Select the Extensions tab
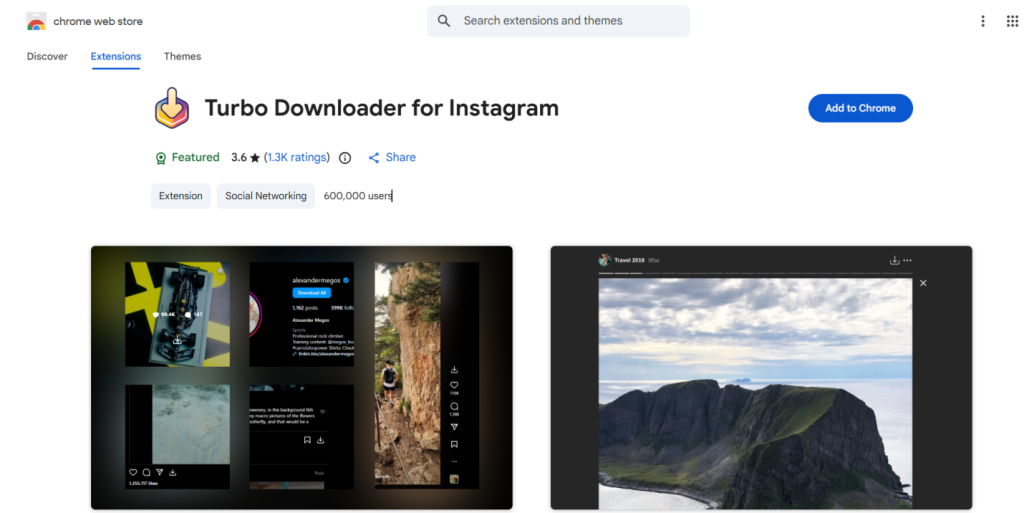1024x513 pixels. point(116,56)
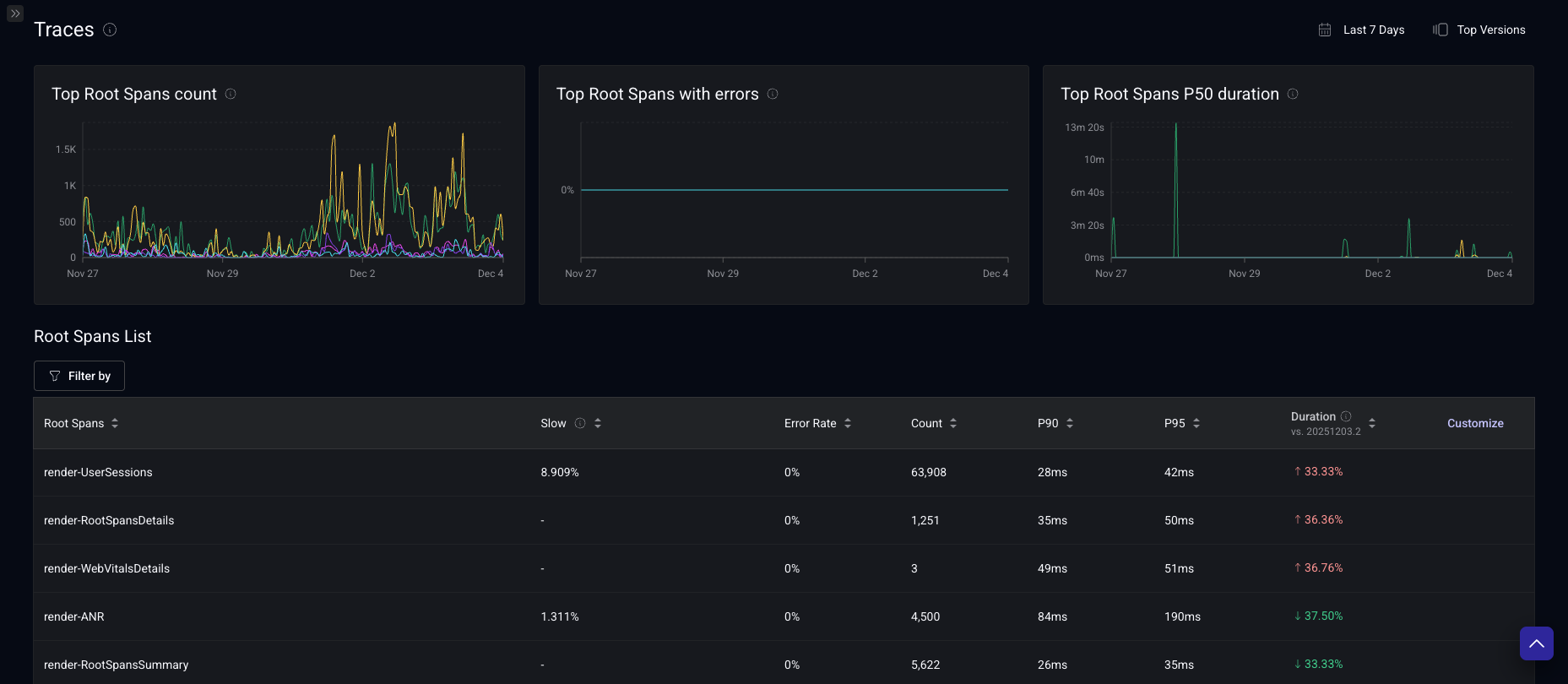This screenshot has width=1568, height=684.
Task: Click the info icon next to Traces title
Action: [110, 30]
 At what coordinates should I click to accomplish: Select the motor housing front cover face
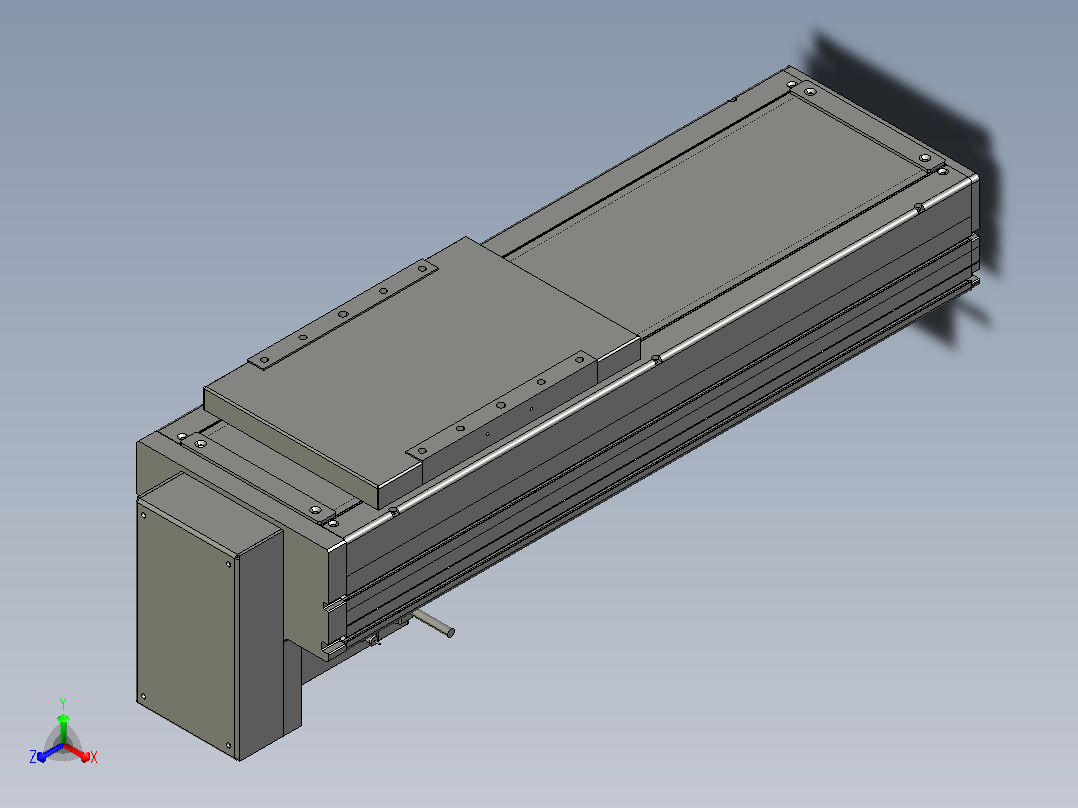coord(186,626)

■ ■ ■ ■ ■ ■ ■

## Your assignment
For this exercise, return the data above exactly and leave every picture out.

## Answer to the exercise
Select the Extensions tab
1024x513 pixels. point(116,56)
This screenshot has width=1568, height=684.
Task: Click the info icon next to Traces title
Action: [110, 30]
 At what coordinates should I click to accomplish: Select the motor housing front cover face
coord(186,626)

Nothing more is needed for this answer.